Siz kitaplara art niyetlerinizle, kalıplarınızdan bakıyorsunuz. Bir çocuğun sınırsız ve özgür ruhundan değil. Siz kelimelere baktığınızda sadece kendi düşüncelerinizi görüyorsunuz. Ve bir makine gibi işlemeye başlıyor beyniniz artılar ve eksiler derken kitap yüzünüze ayna tutuyor. Siz kitapta sadece kendi yüzünüzü görüyorsunuz. Kendi ahlaksızlığınızı. Çocuk ise o kitaplara geniş bir kalple, henüz kalıplaşmamış bir zihinle bakıyor ve insanlığı görüyor.
Şeker Portakalını okuyalı çok oldu, Fareler ve İnsanlar'ı da. Ama tek hatırladığım ikisini okurken de ağladığımdı. Ahlaksızlık mı ağlatmıştı beni, müstehcenlik mi?

Ahlak kavramına değinmek istemiyorum. 7. sınıfa giderken okuduğum kitapları 'Şeker Portakalı'na müstehcen diyen anne okusa kalp krizi geçirirdi sanırım. Hele lisede okuduklarım! Ben kitaplarda fikirleri ararken onun yasaklarla büyütülen çocuğu 'kih kihhh bak bu sayfayı işaretledim burada sevişme anlatılıyor.' 'Bak meme yazıyor!' diyecek büyük ihtimalle. 'Kitap zevk vermiyor yaaaa' diyecek açacak entrikalı bir dizi izleyecek sonra da. En ahlaklı olanından.

Konu kitap olunca, yasaklar olunca bir bütünlük kuramıyorum yazdıklarımda oradan oraya atlayasım geliyor. Ona buna çemkiresim geliyor. Kitap ve yasak kelimelerini yan yana getirmek istemediğimden belki de bu tavrım. Düşüncelerimi toparlayamıyorum.
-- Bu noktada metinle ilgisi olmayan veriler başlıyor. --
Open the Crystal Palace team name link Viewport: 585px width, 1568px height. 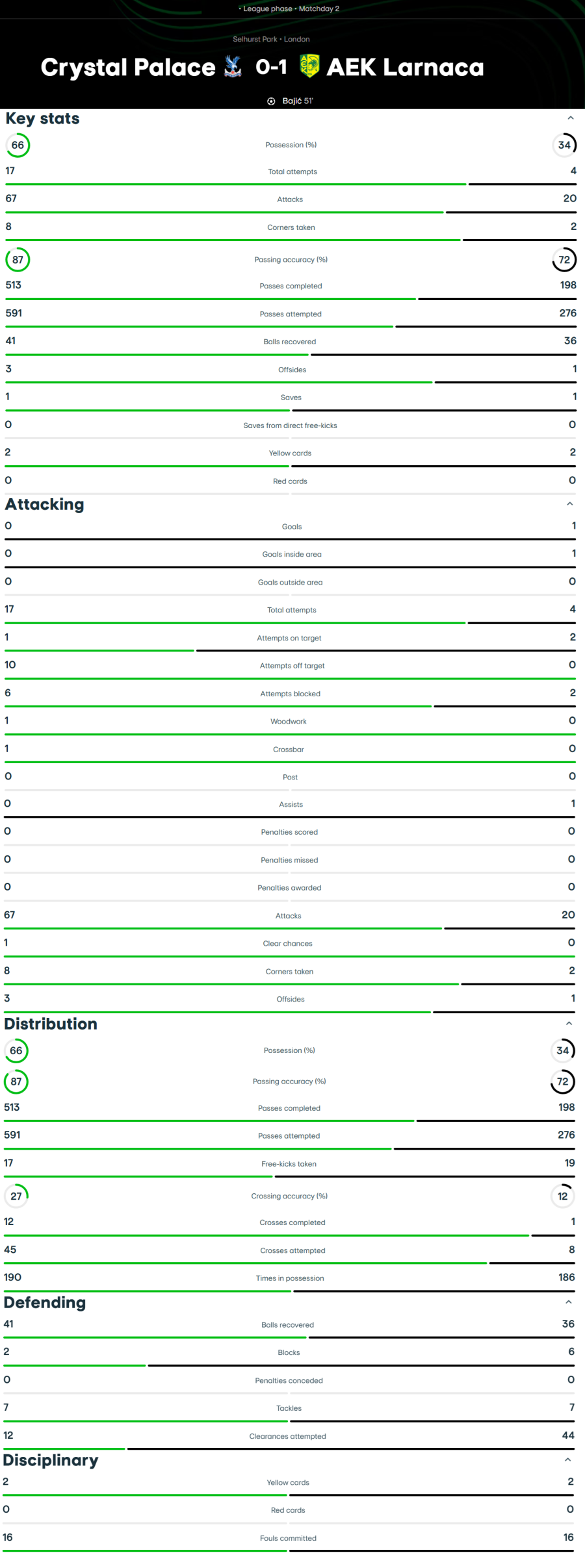pyautogui.click(x=128, y=68)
Ne yani her önümüze geleni okutalım mı çocuğa diyenler keşke okutsanız. Keşke o çocuk gerçekten 'Her' fikri bilse. O zaman düşünmeyi de bilir, kendi yolunu, ahlakını seçmeyi de. Küfür yasak ve çekici değilse o çocuk o kitaptan küfürü değil insanlığı alır. Sonra da kitap okumayanların bu kadar küfrü ve ahlaksızlığı nasıl bildiğine şaşırır. bak sen!